За последние десятилетия появилось несколько биографий Керенского[19]. В некоторых из них тщательно изучаются различные аспекты его жизни. С. В. Тютюкин, например, внимательно рассмотрел деятельность Керенского в Государственной думе. Исследователями введены в научный оборот интересные источники, сделаны важные наблюдения, но деятельность Керенского в 1917 году заслуживает дальнейшего изучения.

Для настоящего исследования особенно важна статья А. Г. Голикова, посвященная не только биографии политика, но и «феномену Керенского»: его репрезентации и восприятию ее общественным сознанием[20]. Правда, автор рассматривает весь период с марта по октябрь как единый, не обращая внимания на корректировку репрезентации, осуществлявшуюся в зависимости от изменения политической ситуации.

Опираясь на биографии Керенского, используя многочисленные исследования, посвященные истории революции, можно приступить к изучению культа вождя. Этот подход позволит рассмотреть некоторые важные аспекты истории борьбы за власть – трудные для понимания, если использовать традиционные методы изучения политики.

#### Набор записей
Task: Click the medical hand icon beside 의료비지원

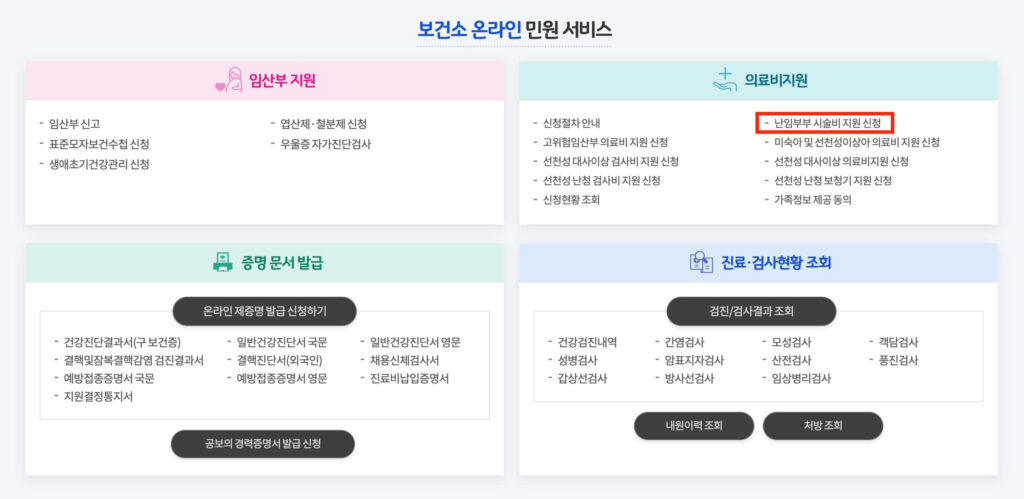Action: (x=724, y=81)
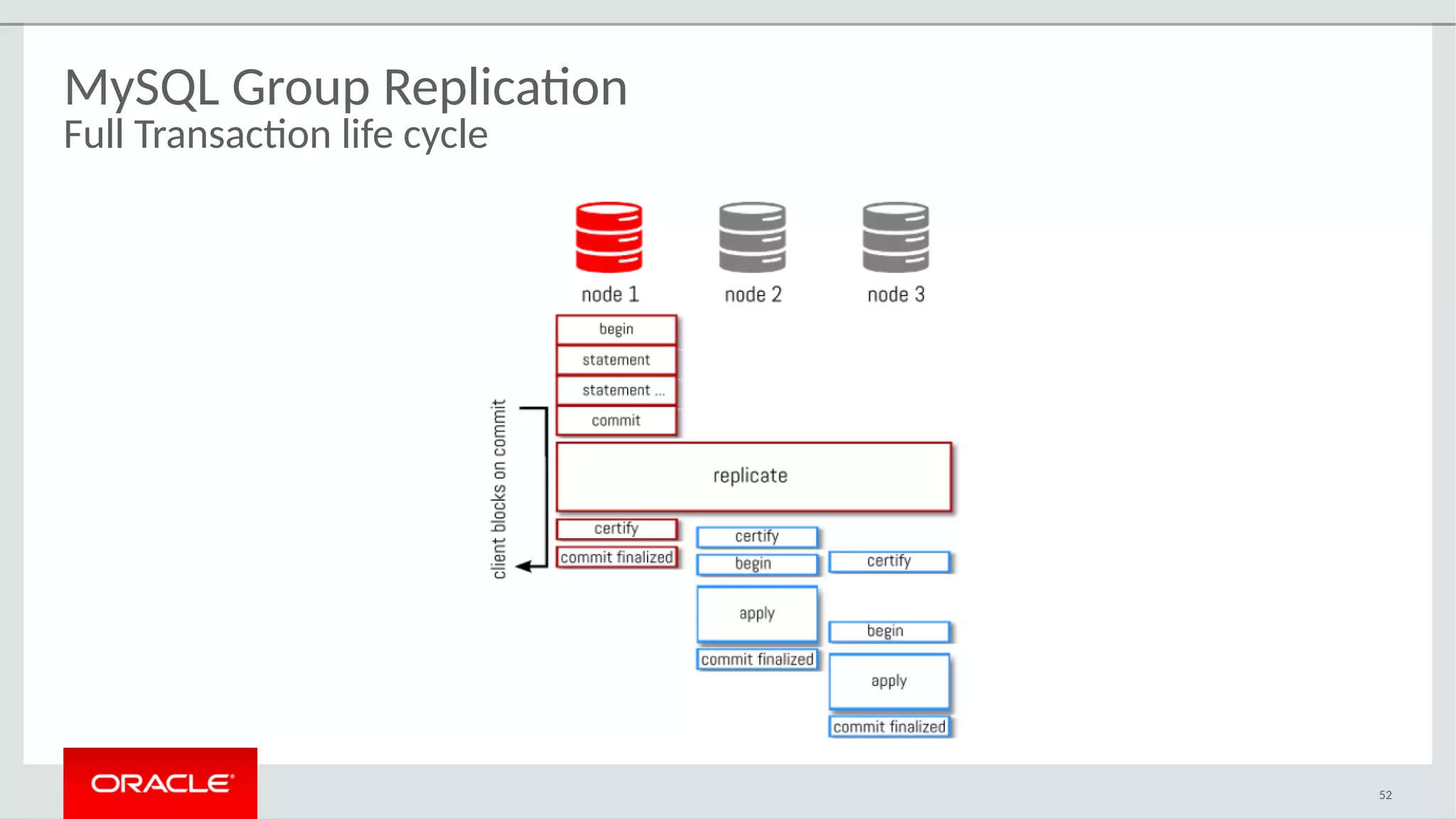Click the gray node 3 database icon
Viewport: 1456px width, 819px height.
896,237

#### ПОСТАНОВКА ЗАДАЧИ
Продолжите документ об историографии Керенского, начав сразу после его последнего предложения.

#### РЕЗУЛЬТАТ
При исследовании культа вождя я применяю подходы, опробованные историками общественного сознания. Прежде всего, это Г. Л. Соболев, который расширил представления историков о 1917 годе, в частности о феномене политического: указал на политические аспекты функционирования массовой культуры, на политическое значение преобразований в церкви. Наконец, предпринятый им тщательный анализ резолюций показал, что сознание активистов разного уровня существенно отличалось от «правильных» установок руководящих органов политических партий. И ранее историки, советские и зарубежные, изучали среду функционирования политических партий и политических деятелей, но речь шла главным образом о социально-экономических аспектах. В исследовании же Соболева ставился вопрос о необходимости изучения культуры и языка для понимания феномена революционной власти[21].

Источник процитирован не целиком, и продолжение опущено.